[Screenshot grounding data]
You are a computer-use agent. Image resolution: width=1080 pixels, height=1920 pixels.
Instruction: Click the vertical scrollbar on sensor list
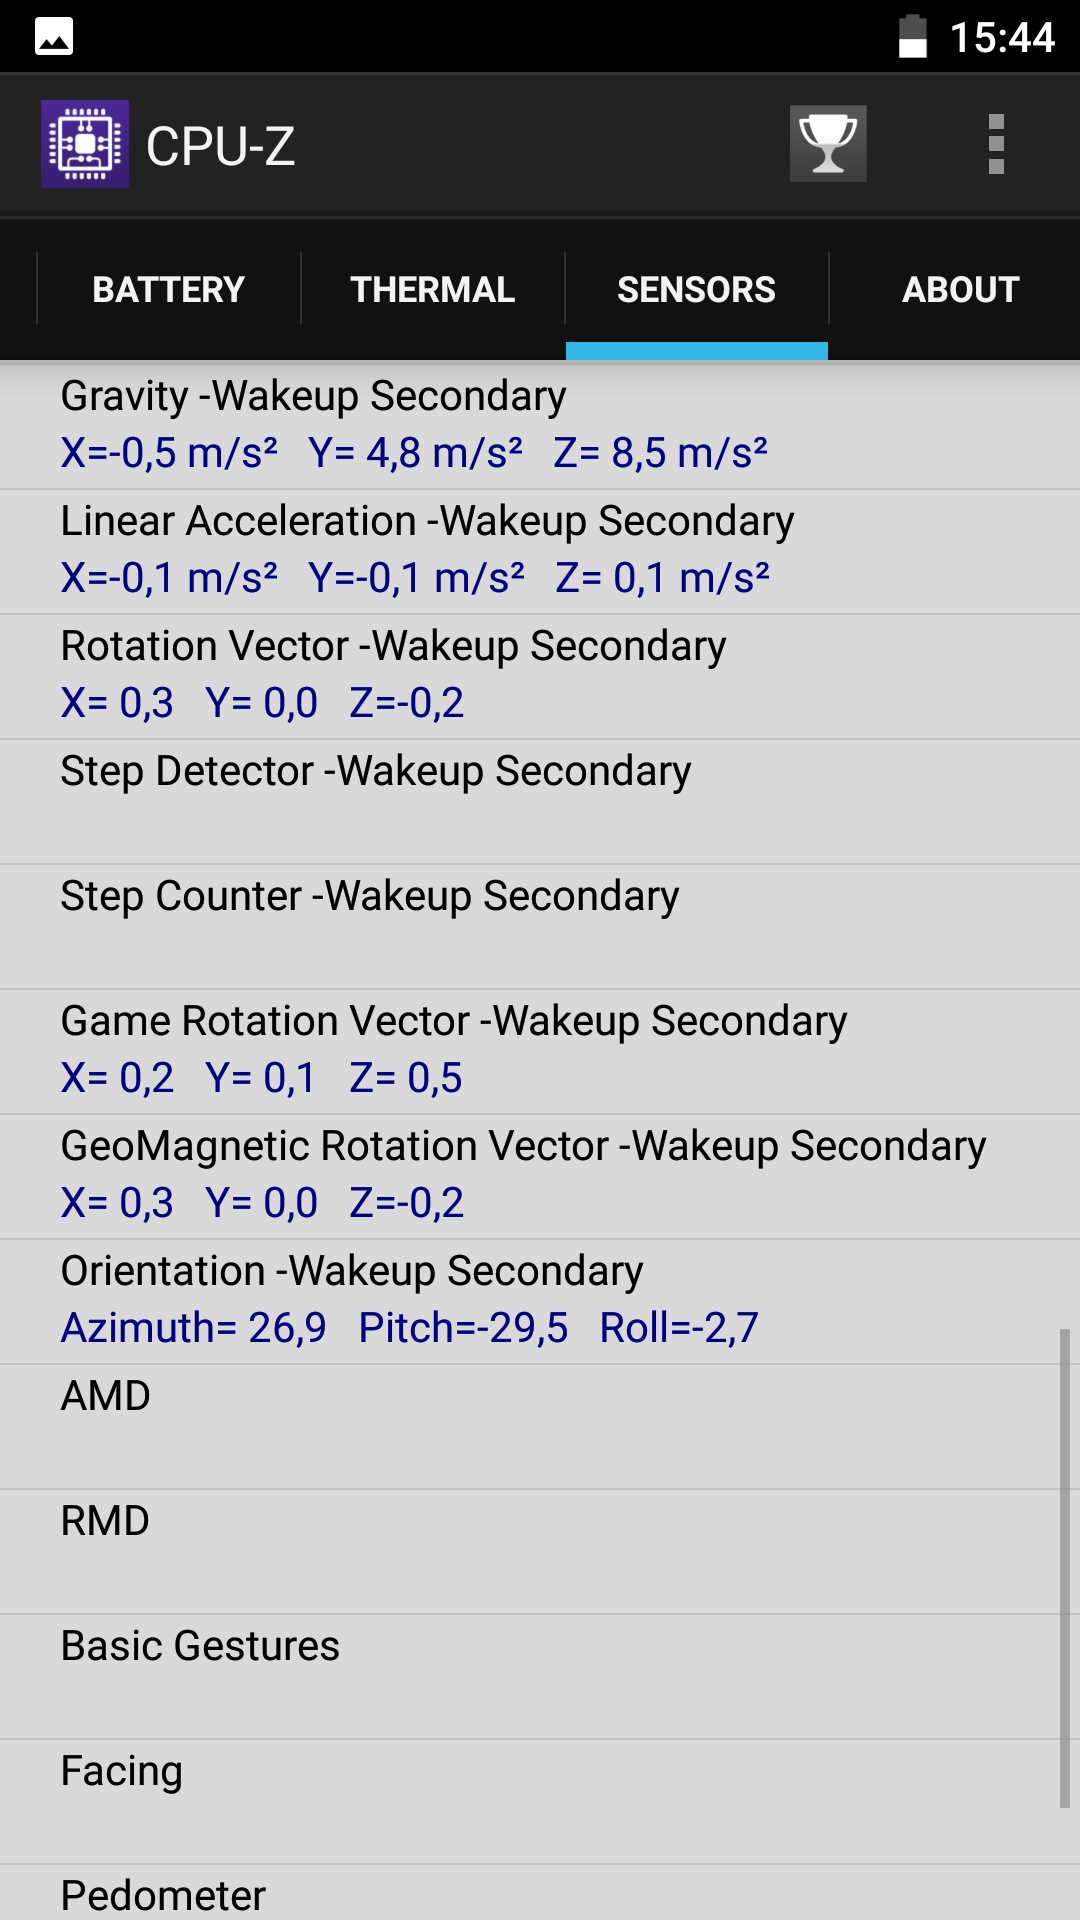1065,1568
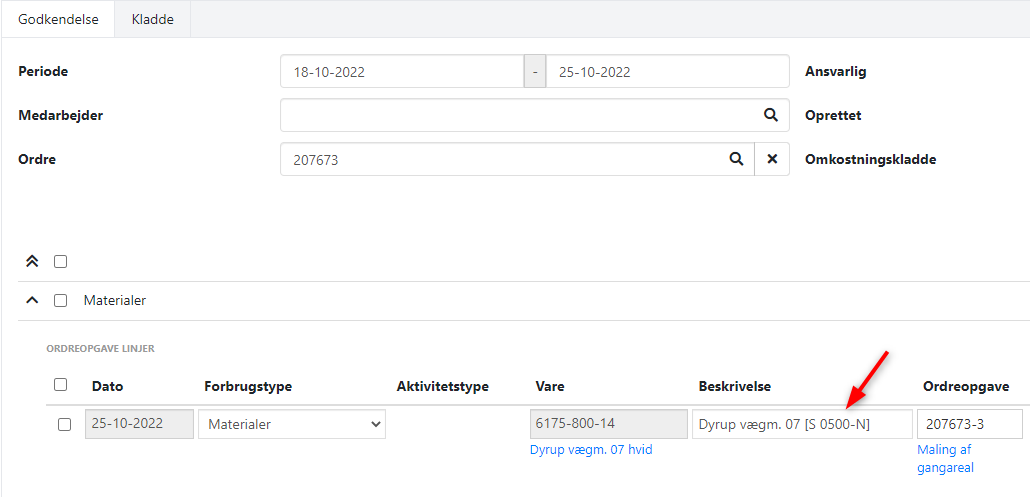
Task: Switch to the Godkendelse tab
Action: pyautogui.click(x=58, y=19)
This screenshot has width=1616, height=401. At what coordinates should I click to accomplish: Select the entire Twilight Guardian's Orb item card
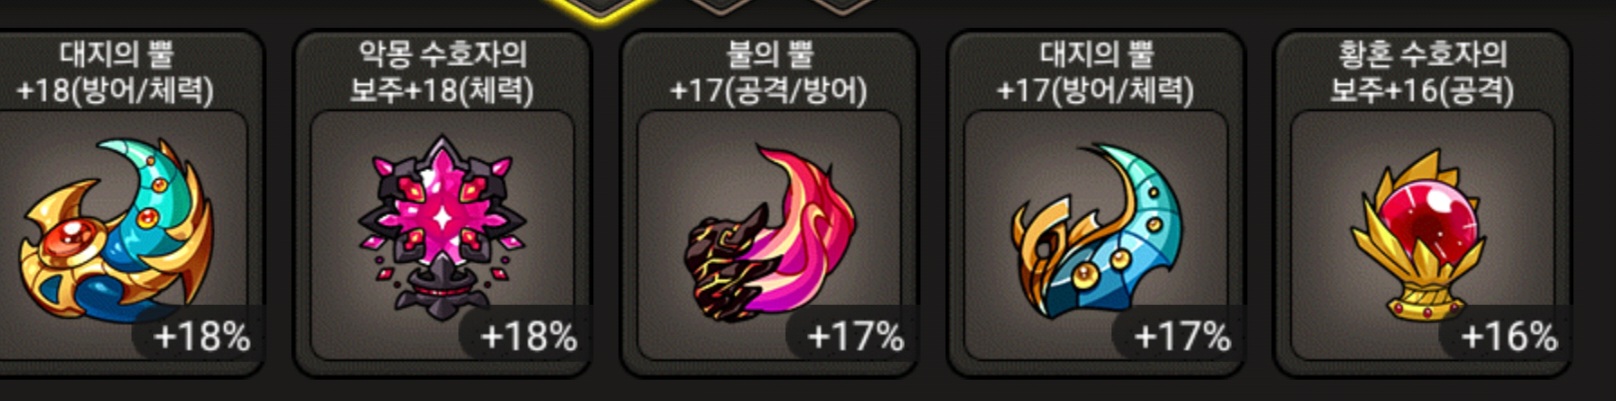pyautogui.click(x=1422, y=204)
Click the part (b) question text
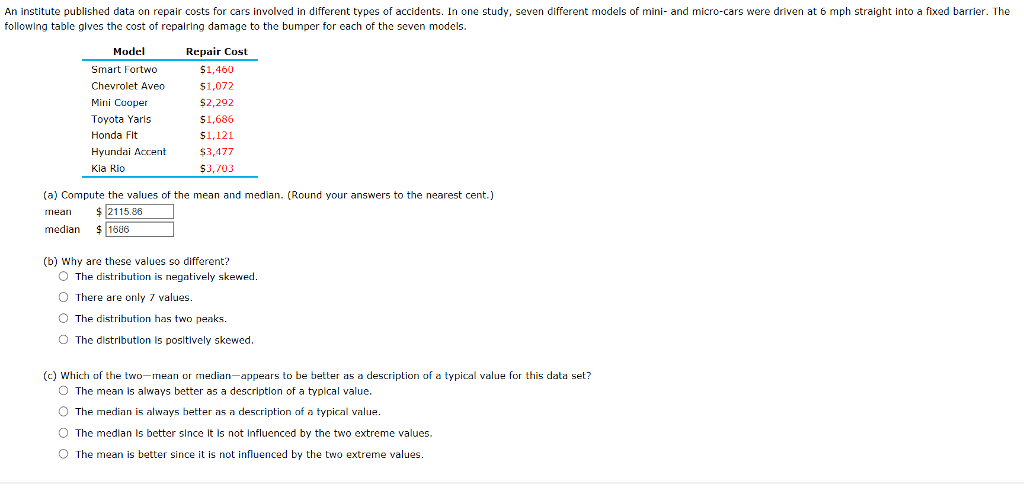Image resolution: width=1024 pixels, height=497 pixels. [x=136, y=261]
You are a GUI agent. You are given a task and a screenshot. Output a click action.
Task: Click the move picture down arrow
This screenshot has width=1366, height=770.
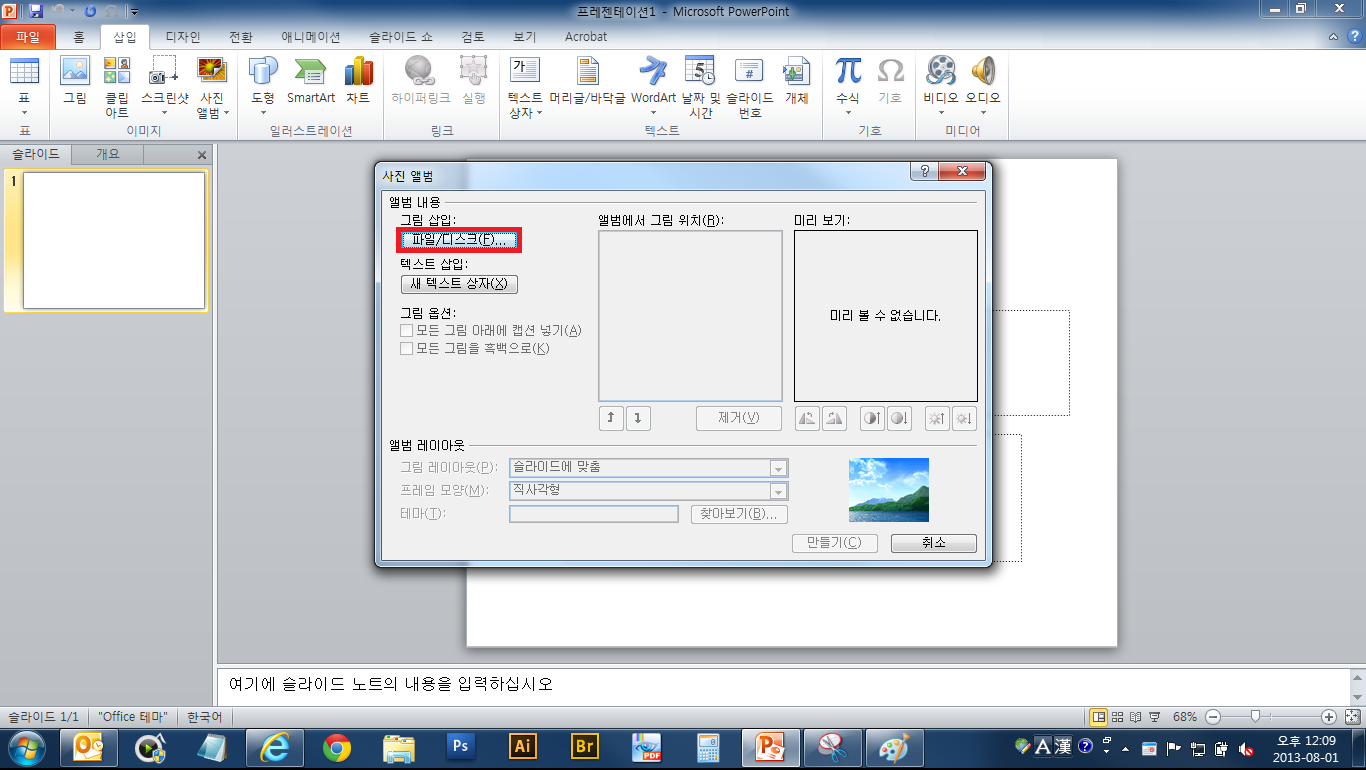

### WORK TASK
Above are records with pictures; repeat the records exactly and leave the pictures out.

### EXERCISE OUTPUT
You are a computer-use agent. Image resolution: width=1080 pixels, height=1920 pixels.
Instruction: Click the vertical scrollbar on sensor list
1065,1568
Task: Switch to the Godkendelse tab
Action: pyautogui.click(x=58, y=19)
This screenshot has width=1616, height=401. At what coordinates should I click to accomplish: Select the entire Twilight Guardian's Orb item card
pyautogui.click(x=1422, y=204)
Click the part (b) question text
Image resolution: width=1024 pixels, height=497 pixels. [x=136, y=261]
You are a GUI agent. You are given a task and a screenshot. Output a click action.
Task: Click the move picture down arrow
This screenshot has width=1366, height=770.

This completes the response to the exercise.